From Gambling to Homeland Security

Homeland Security panel at PC Forum "The In-Q-Tel representative, Gilman Louie, is talking a good line, arguing that government shouldn't have access to commercial data, that there is no advantage to throwing more and more and more marketing and other commercial data into an already overloaded analyst's queue.

Esther Dyson says that she doesn't believe that the "Chinese walls" that keep the Feds from digging through personal info are really all that effective.

Gilman Louie from In-Q-Tel says that the real problem is local law-enforcement, who use techniques like sorting all records for Arabic last names -- technology makes bad policy worse. Unless we beef up the audit and accountability side of the house, it will get very scary.

I just put my questions to the panel: How can you square investigating everyone with the Constitution? How can an algorithm's oracular pronouncement stand in for due process?
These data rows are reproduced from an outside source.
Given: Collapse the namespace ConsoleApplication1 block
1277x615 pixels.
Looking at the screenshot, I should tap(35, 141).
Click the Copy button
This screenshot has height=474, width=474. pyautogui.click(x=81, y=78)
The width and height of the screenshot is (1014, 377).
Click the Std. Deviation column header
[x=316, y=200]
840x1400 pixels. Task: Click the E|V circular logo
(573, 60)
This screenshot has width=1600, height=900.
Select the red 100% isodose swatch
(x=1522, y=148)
Gilman Louie's response was very good. He said that he believed that profiling is the wrong answer to the wrong question, that it should be a tool that's applied after human judgement, not before. He compared profiling to the internment of Japanese-Americans and averred that profiling is a dangerous tool for racial or ideological discrimination."

ASIS cover Semantic Web

The Semantic Web "Feeling insecure about the Semantic Web? This issue will solve your problem."

Richard Dawkins on the War

Bin Laden's victory "Whatever anyone may say about weapons of mass destruction, or about Saddam's savage brutality to his own people, the reason Bush can now get away with his war is that a sufficient number of Americans, including, apparently, Bush himself, see it as revenge for 9/11. This is worse than bizarre. It is pure racism and/or religious prejudice. Nobody has made even a faintly plausible case that Iraq had anything to do with the atrocity. It was Arabs that hit the World Trade Centre, right? So let's go and kick Arab ass. Those 9/11 terrorists were Muslims, right? And Eye-raqis are Muslims, right? That does it. We're gonna go in there and show them some hardware. Shock and awe? You bet. "
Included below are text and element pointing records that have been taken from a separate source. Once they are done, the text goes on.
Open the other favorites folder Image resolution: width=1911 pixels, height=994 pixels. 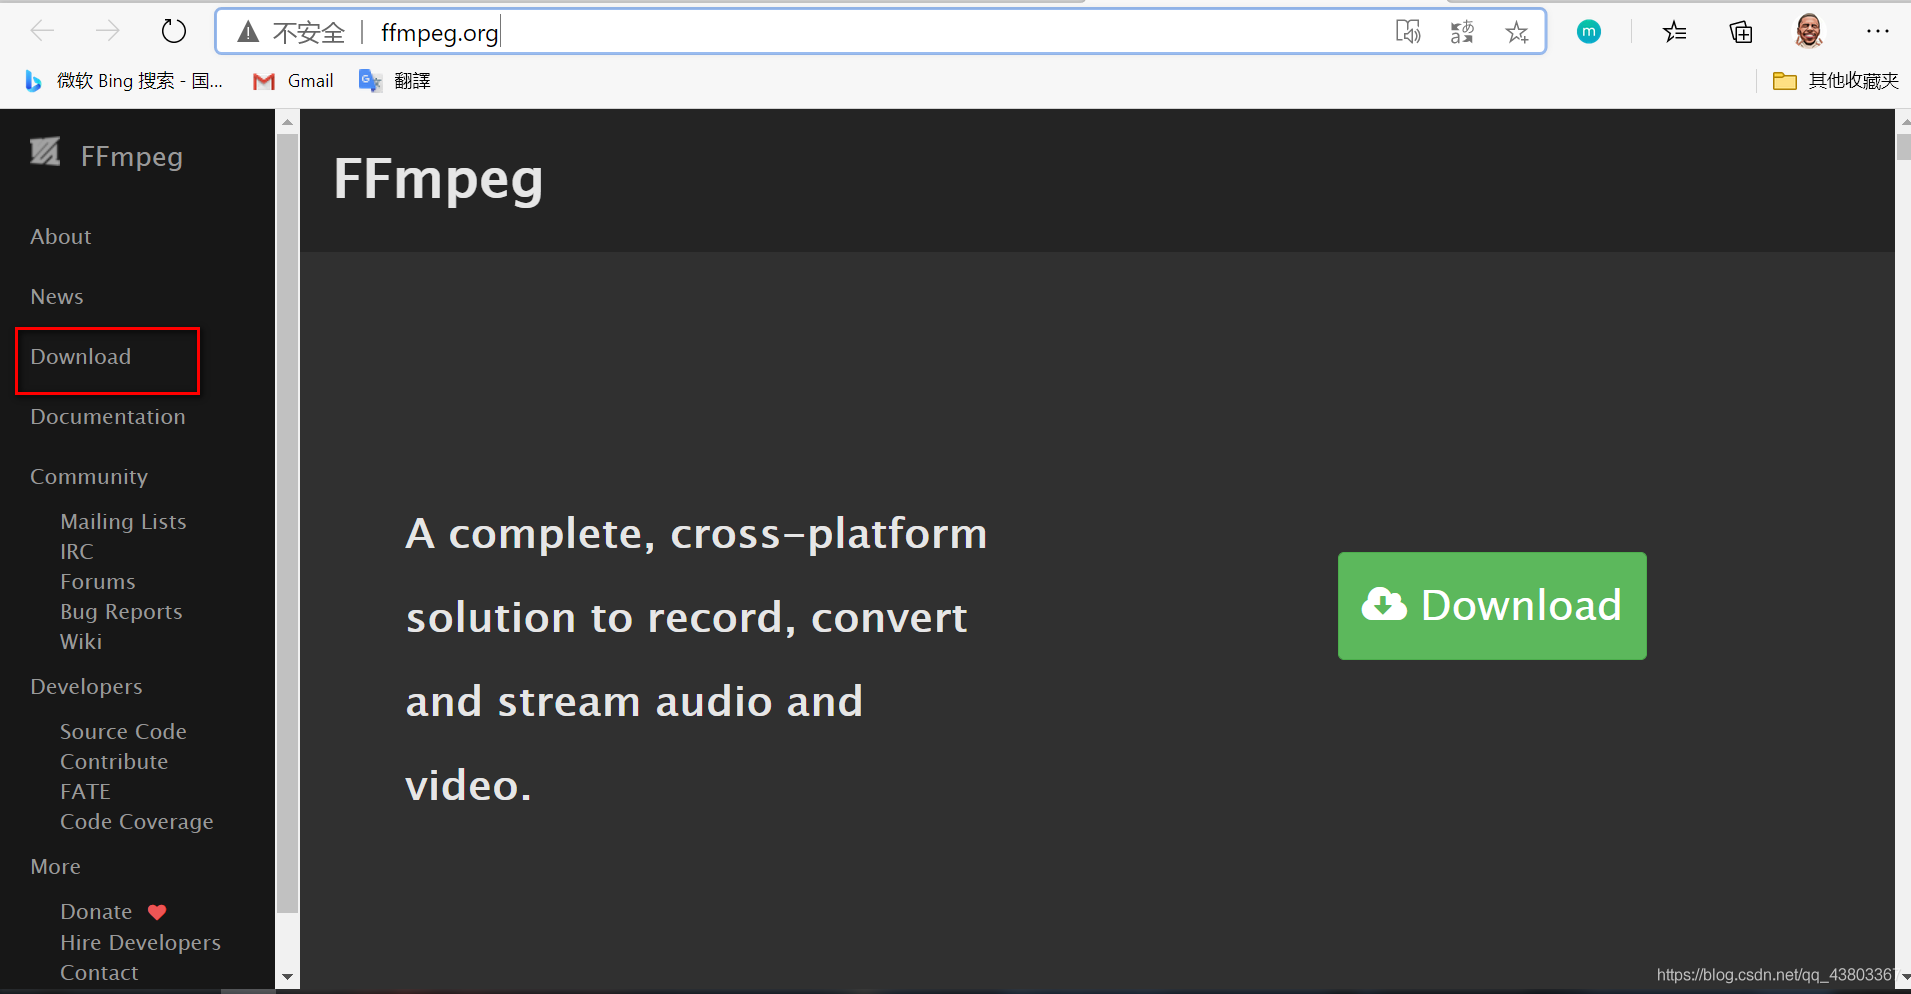pos(1836,81)
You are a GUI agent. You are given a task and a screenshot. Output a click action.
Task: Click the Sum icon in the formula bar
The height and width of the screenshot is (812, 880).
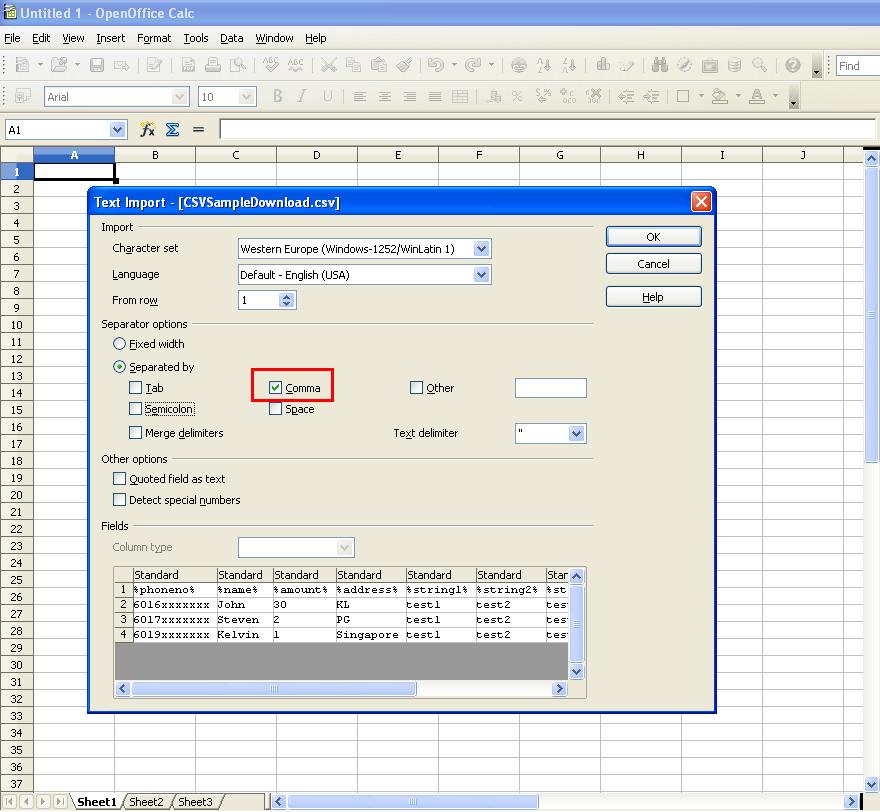(171, 129)
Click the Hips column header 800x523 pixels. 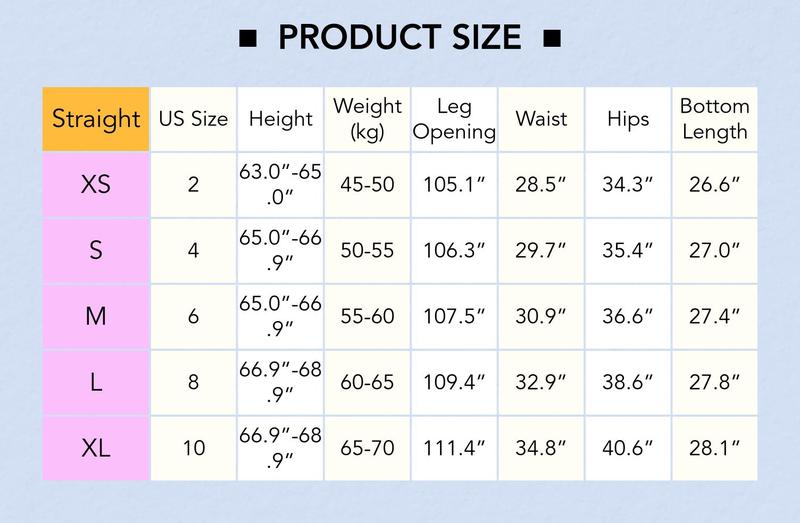coord(628,119)
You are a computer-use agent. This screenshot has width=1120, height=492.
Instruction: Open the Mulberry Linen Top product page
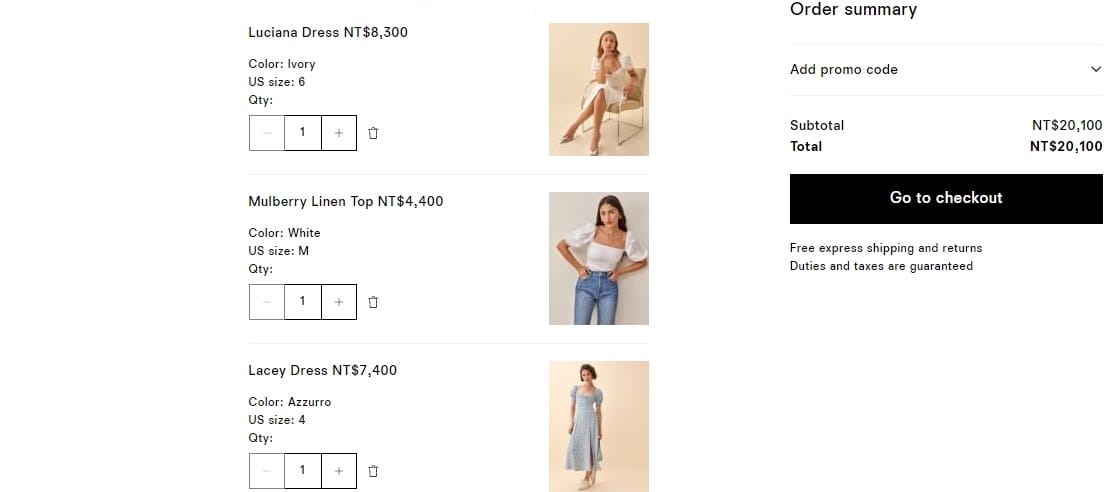(x=310, y=201)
"Saddam Hussein has been a catastrophe for Iraq, but he never posed a threat outside his immediate neighbourhood. George Bush is a catastrophe for the world. And a dream for Bin Laden."

This is so dripping with vitriol. Richard Dawkins has previously written about how religion has caused so many of the world's problems and now he points out that American democracy may also be to blame.

Monday, March 24, 2003

Checked vs Unchecked

Another posting from Bruce Eckels describes his continued support of unchecked exceptions. His disturbing article, "Does Java need Checked Exceptions?, has bothered me for a very long time. I've found checked exceptions, especially typed ones (see Bill de hÓra counter discussion), the most useful thing for tracking and handling errors. The thing with Runtime exceptions is that they allow the responsibility for handling the errors to be lost and somewhere in a big framework the context can go missing (especially with RMI being involved).
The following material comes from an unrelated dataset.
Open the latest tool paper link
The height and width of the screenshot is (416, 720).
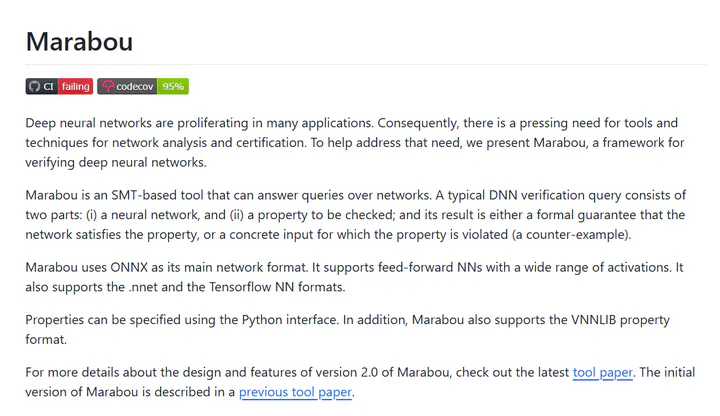[x=602, y=372]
Speaking of RMI, the best example I've seen as to why RMIException is checked and not runtime came from a Sun engineer:

"3) checked exceptions foster more robust programs

There was a time when Oak and the earliest version of Java did not have checked exceptions. Exception handling was advisory, and it was an unsafe world out there. It was our group (Jim Waldo and me in particular :-) that recommended that there be exceptions checked by the compiler. Jim was quite persuasive in his arguments, telling of a world where robust code would reign. After some consideration, Java was retooled to have checked exceptions. Only those exceptions for which there was no recovery or reflect application errors would be unchecked (e.g., OutOfMemoryError, NullPointerException respectively). And the world was safe again.

Imagine the Java engineers' surprise when many exceptions in the Java API and compiler were changed from unchecked to checked, and the compiler enforced the distinction, they uncovered bugs in the implementations! So, the best efforts at handling error conditions, however good intentioned, was not good enough. That compiler is useful for something :-)"

Sunday, March 23, 2003

For Humanitarian Reasons not Disarmament

Bush is an idiot, but he was right about Saddam "So you think the way he's presenting this war to the world is really where he's gone wrong.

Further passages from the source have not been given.